## TASK INPUT
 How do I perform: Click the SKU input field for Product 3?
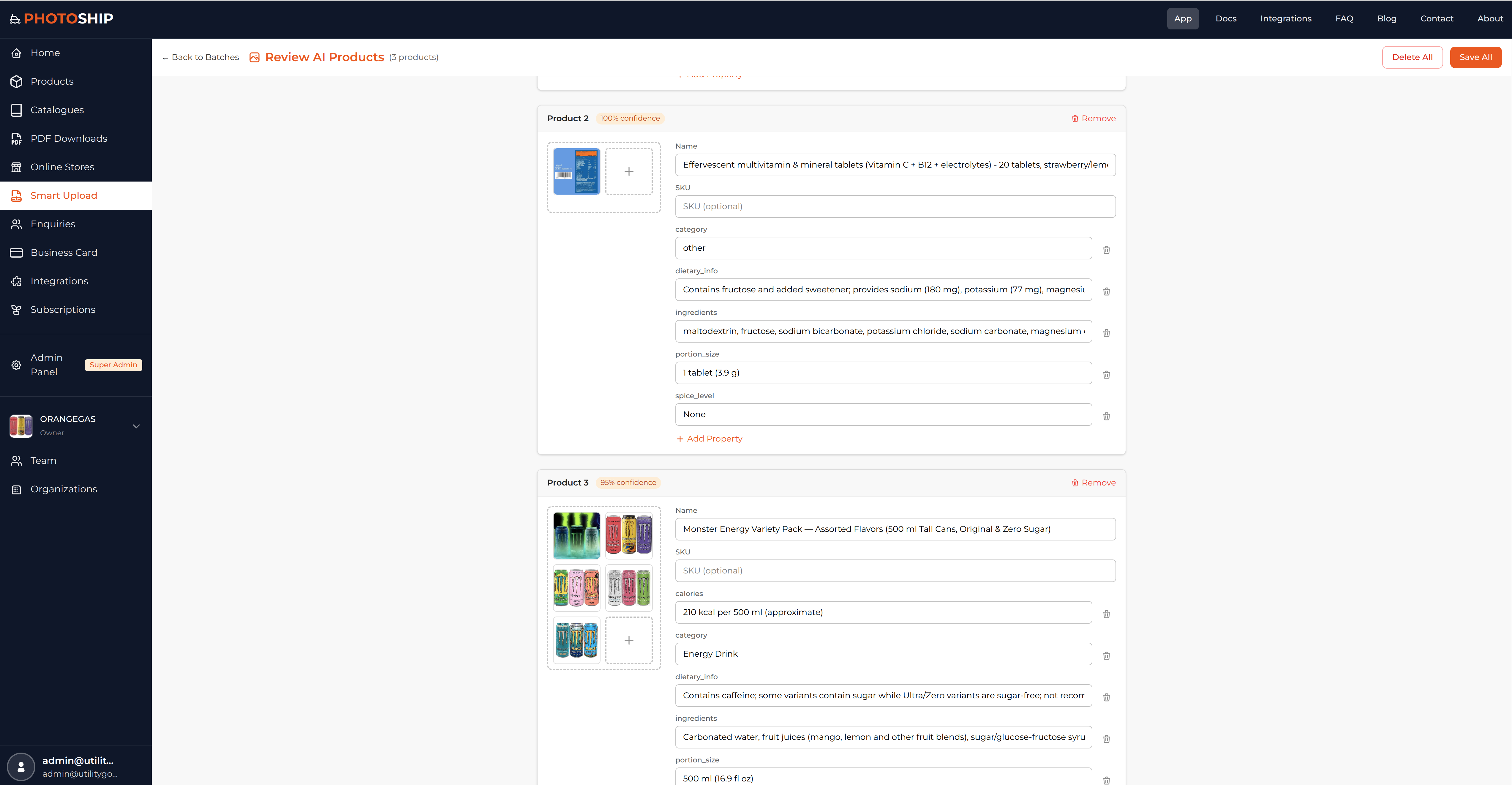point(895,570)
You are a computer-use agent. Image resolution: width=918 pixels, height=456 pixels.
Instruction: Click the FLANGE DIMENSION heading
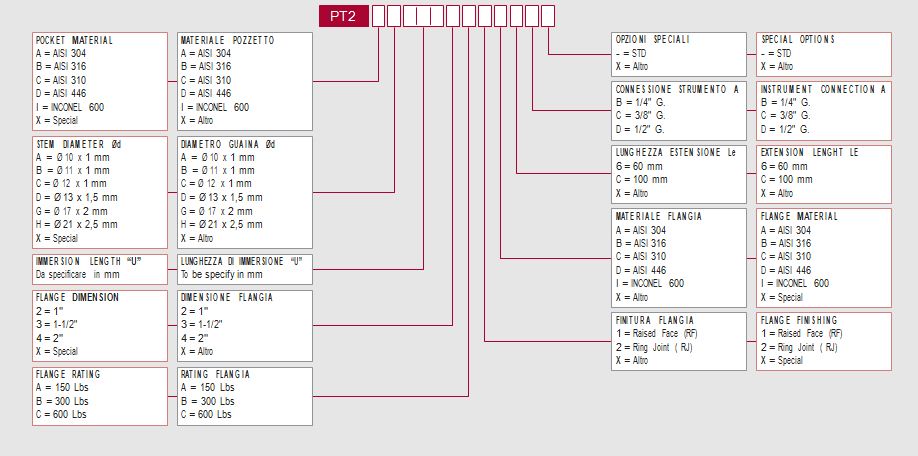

* * *

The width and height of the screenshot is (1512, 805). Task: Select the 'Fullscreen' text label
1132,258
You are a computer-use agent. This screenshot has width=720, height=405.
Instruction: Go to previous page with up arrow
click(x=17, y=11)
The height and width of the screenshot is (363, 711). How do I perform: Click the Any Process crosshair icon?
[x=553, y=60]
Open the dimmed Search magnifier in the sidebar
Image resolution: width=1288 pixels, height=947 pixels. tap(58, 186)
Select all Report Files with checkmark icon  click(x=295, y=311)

## GOAL
Rewrite the rows that start with the line containing "The width and" and run through the line containing "Select all Report", replacing "screenshot" with "screen capture" and leaving everything else unchanged.

## COMPLETE ANSWER
The width and height of the screen capture is (1512, 805). Task: Select the 'Fullscreen' text label
1132,258
You are a computer-use agent. This screen capture has width=720, height=405.
Instruction: Go to previous page with up arrow
click(x=17, y=11)
The height and width of the screen capture is (363, 711). How do I perform: Click the Any Process crosshair icon?
[x=553, y=60]
Open the dimmed Search magnifier in the sidebar
Image resolution: width=1288 pixels, height=947 pixels. tap(58, 186)
Select all Report Files with checkmark icon  click(x=295, y=311)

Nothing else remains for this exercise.